This check is most useful when you need to validate your data for correct formatting, for example email addresses are allowed to contain only permitted symbols and expected to have only one @ symbol. That is when you could use a named_regex = email, or provide your own regex with custom_regex

Let's have a look at ready to run example, which is described below.


Used sensor

Regex match percent

Errors detected

Invalid records that do not follow a specified format.
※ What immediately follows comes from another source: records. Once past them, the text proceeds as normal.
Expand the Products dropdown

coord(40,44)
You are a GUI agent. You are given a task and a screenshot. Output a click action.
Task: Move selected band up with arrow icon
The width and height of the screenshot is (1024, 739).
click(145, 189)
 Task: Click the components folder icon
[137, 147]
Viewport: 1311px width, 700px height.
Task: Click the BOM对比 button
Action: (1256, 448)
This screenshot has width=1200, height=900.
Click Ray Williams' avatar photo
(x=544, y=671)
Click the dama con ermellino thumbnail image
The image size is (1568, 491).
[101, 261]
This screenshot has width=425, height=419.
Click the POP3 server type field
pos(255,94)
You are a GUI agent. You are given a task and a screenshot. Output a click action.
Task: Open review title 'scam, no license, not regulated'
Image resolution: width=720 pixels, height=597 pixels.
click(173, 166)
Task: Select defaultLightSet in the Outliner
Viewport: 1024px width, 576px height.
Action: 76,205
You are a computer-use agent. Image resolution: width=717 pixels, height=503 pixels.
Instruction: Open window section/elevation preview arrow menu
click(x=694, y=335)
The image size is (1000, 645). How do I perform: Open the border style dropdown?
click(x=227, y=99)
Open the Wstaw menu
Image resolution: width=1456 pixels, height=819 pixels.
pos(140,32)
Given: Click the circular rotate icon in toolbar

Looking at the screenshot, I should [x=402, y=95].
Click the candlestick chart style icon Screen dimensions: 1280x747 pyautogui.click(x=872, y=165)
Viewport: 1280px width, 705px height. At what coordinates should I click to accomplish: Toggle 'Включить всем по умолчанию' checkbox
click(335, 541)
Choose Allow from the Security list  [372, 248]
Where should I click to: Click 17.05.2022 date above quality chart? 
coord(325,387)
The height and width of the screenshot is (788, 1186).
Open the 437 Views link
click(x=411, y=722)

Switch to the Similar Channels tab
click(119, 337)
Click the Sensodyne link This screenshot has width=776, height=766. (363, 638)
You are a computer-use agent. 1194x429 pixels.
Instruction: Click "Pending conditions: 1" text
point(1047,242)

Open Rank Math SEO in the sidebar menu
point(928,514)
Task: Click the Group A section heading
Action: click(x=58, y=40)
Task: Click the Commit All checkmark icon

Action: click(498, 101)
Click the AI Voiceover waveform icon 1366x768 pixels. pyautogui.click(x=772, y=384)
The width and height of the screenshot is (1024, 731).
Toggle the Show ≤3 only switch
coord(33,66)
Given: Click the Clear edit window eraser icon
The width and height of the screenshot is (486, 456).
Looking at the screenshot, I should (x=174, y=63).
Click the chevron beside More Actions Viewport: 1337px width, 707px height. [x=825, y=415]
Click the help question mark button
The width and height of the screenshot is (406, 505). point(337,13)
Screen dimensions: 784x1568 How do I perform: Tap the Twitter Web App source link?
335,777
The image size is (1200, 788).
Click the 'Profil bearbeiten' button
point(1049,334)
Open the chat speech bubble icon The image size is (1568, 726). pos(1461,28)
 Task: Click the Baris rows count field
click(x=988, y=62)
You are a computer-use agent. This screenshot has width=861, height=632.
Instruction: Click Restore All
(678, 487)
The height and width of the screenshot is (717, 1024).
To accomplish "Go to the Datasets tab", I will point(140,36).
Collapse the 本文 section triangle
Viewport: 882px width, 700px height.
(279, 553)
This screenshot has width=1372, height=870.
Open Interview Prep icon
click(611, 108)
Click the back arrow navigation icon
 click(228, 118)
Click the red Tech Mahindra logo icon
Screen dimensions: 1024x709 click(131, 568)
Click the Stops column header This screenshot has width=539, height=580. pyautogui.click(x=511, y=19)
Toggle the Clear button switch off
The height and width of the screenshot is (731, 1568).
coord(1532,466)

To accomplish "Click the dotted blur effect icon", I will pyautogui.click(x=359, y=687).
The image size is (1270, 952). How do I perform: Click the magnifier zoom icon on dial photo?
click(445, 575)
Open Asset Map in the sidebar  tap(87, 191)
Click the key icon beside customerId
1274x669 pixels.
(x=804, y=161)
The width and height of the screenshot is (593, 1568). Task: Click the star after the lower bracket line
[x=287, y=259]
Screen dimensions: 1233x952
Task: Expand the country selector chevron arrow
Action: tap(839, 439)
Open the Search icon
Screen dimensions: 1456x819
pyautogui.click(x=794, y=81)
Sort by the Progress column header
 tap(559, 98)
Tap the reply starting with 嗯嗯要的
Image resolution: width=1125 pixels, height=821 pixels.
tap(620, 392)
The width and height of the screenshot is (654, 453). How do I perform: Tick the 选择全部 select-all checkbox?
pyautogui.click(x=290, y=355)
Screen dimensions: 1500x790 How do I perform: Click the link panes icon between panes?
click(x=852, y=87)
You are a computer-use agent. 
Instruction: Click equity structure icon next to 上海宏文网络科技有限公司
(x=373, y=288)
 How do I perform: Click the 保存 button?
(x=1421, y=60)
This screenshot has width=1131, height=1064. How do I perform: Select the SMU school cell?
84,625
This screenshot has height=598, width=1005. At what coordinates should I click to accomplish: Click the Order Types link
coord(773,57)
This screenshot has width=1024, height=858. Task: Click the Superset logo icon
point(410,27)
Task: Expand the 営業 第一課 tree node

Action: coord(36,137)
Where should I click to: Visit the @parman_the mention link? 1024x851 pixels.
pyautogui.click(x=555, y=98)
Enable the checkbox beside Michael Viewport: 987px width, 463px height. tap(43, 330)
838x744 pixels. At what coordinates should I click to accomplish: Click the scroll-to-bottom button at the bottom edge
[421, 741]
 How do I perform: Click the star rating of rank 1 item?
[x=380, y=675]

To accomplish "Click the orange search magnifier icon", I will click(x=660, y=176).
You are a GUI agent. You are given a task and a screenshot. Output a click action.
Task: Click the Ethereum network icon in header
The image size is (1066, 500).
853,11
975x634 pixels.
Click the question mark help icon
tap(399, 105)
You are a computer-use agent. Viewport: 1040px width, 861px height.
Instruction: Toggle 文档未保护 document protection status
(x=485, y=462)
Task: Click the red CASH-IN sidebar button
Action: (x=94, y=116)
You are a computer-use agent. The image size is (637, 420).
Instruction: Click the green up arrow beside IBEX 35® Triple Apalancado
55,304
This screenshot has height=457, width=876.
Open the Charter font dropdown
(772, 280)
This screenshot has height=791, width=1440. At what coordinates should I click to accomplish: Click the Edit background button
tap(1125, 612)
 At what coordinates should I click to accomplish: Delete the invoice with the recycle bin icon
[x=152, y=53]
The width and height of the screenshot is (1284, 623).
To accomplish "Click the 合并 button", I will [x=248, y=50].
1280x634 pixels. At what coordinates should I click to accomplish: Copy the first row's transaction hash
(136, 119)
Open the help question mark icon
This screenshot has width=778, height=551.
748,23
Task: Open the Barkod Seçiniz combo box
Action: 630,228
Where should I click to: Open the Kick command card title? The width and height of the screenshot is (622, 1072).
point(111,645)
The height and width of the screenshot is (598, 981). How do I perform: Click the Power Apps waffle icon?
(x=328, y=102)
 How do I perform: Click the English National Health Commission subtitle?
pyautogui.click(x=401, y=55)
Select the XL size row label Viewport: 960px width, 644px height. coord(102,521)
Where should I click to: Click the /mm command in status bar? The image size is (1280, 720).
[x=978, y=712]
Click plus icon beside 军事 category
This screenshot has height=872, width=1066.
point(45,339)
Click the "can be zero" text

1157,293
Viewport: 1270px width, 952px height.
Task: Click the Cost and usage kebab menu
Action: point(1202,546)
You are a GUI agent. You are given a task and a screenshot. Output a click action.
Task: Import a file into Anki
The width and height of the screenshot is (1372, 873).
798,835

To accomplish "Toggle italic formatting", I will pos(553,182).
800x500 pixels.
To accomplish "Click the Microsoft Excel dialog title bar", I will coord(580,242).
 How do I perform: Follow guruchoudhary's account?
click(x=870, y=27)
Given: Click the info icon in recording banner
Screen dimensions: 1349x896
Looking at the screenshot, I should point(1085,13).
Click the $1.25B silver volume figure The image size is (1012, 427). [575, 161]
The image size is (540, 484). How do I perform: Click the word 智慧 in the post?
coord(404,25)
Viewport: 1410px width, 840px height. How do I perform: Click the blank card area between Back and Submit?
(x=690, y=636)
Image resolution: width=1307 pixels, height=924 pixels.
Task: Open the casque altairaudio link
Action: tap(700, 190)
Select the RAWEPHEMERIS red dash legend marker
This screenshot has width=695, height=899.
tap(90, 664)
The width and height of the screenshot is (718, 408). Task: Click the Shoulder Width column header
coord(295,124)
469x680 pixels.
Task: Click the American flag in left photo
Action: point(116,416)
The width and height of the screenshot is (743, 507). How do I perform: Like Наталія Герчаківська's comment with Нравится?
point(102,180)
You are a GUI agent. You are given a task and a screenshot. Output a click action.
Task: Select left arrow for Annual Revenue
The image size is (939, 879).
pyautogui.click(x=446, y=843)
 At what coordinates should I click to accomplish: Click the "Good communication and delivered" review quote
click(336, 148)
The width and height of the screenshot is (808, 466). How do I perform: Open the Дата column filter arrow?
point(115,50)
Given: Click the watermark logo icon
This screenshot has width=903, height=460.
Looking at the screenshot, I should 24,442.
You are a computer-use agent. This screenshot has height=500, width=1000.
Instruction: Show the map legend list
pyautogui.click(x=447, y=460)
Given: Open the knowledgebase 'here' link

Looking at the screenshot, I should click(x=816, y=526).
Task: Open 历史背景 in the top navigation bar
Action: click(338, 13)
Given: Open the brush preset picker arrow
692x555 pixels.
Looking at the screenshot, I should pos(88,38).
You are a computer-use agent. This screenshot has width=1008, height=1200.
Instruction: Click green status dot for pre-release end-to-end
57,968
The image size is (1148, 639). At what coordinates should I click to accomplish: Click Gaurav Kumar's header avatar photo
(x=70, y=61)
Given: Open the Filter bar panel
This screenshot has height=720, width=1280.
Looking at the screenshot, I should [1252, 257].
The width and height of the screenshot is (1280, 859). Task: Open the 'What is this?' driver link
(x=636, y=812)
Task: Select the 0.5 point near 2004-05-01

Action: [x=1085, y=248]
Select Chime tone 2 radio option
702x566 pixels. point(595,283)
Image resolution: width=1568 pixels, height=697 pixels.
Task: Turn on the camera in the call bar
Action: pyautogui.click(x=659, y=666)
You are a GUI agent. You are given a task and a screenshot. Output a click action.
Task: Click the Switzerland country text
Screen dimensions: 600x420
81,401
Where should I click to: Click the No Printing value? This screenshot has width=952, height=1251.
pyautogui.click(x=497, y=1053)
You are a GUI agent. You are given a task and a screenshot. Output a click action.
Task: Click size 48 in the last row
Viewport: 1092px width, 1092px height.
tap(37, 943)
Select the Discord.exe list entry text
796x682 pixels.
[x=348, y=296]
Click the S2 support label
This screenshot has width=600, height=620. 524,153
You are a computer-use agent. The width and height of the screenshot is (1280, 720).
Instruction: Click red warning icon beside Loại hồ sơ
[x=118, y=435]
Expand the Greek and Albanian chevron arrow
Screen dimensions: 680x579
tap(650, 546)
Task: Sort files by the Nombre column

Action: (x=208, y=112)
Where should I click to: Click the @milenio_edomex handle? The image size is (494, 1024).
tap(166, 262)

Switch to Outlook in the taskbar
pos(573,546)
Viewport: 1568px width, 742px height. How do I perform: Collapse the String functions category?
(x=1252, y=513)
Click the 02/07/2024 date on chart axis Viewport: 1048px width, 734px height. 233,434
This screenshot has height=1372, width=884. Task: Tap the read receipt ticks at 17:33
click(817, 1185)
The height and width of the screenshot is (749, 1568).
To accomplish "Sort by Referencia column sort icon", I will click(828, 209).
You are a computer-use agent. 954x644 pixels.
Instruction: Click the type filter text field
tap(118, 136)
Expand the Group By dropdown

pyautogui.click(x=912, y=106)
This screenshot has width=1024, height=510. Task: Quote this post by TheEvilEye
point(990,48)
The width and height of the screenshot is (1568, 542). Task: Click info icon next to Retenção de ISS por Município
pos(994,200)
It could be wrong email formatting with , or anything that could be matched with regex.

Parameters

This checks has two optional parameters that configure sensor:

  • named_regex: str (optional, default = missing)
    predefined regex, regexes are listed in here
  • custom_regex: str (optional, default = missing)
    used for defining custom regexes, provided as strings, e.g. custom_regex="^[0-9 -]{11}$"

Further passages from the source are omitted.